Tenzij hieronder anders is bepaald zorgt elke partij dat op haar grondgebied het beheer en onderhoud van de in deze overeenkomst vermelde grenswateren, dijken en overige werken regelmatig en met inachtneming van de onderstaande bepalingen plaats vindt.

Artikel 2

  • 1 Het neerslaggebied van de Vecht, met inbegrip van het gebied dat langs het ontlastingskanaal van het kanaal Coevorden Alte Picardie naar de Vecht nabij Emlichheim afwatert, bij de grens is ongeveer 1788 km2 groot en is op de bij deze overeenkomst behorende kaart (bijlage 1) aangegeven.

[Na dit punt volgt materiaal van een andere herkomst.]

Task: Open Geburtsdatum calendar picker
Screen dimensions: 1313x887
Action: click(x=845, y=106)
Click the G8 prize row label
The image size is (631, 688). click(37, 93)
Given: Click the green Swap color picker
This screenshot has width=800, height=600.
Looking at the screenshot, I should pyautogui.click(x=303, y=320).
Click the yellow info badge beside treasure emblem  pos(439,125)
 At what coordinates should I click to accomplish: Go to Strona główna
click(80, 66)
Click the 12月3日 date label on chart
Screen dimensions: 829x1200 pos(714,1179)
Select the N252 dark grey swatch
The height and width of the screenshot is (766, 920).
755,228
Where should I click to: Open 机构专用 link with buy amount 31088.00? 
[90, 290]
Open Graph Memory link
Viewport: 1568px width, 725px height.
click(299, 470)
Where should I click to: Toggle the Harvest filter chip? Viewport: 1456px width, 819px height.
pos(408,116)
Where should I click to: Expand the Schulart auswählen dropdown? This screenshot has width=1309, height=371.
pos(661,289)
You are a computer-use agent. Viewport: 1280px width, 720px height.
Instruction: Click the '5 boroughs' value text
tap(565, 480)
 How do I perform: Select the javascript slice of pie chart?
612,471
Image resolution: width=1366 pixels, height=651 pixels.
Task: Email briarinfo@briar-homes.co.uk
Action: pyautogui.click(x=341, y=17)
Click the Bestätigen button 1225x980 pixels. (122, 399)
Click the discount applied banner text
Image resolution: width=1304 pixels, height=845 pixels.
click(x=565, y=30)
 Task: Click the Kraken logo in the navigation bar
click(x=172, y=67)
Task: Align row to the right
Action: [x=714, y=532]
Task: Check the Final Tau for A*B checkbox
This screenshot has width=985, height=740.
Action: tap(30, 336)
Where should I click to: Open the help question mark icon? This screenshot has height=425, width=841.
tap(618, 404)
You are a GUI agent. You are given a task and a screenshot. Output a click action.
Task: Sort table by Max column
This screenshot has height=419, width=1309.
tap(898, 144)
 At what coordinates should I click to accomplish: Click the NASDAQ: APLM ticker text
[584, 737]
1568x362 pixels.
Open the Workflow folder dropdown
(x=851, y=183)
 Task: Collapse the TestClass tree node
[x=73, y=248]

  • 2 Aan de grens verkreeg de Vecht in 1958 het onderstaande profiel:

    • bodemhoogte Normal Null (NN) + 6.42 m (Normaal Amsterdams Peil (N.A.P.) + 6.42 m);

    • bodembreedte 18.40 m;

    • hoogte uiterwaard NN + 9.85 m (N.A.P. + 9.85 m);

    • kruin dijk aan beide zijden NN + 12.02 m (N.A.P. + 12.02 m);

    • taluds 1:3.

    De ligging van de dijken is op de bij deze overeenkomst behorende kaart (bijlage 2) aangegeven. Het verhang van de kruinlijn bedraagt 0,15 m per 1000 meter.

  • 3 Het profiel van de Vecht over het traject Echteler-stuw De Haandrik wordt met inbegrip van de dijken zodanig onderhouden, dat

    • a. bij een afvoer (Zomerhoogwater) van 60/1 sec.km2 (dat is 107 m3/sec.) bij de grens het peil van NN + 10.24 m (N.A.P. + 10.24 m) zo mogelijk niet wordt overschreden en

    • b. bij een afvoer (Winterhoogwater) van 180 1/sec.km2 (dat is 321 m3/sec.) bij de grens het peil van NN + 11.58 m (N.A.P. + 11.58 m) zo mogelijk niet wordt overschreden.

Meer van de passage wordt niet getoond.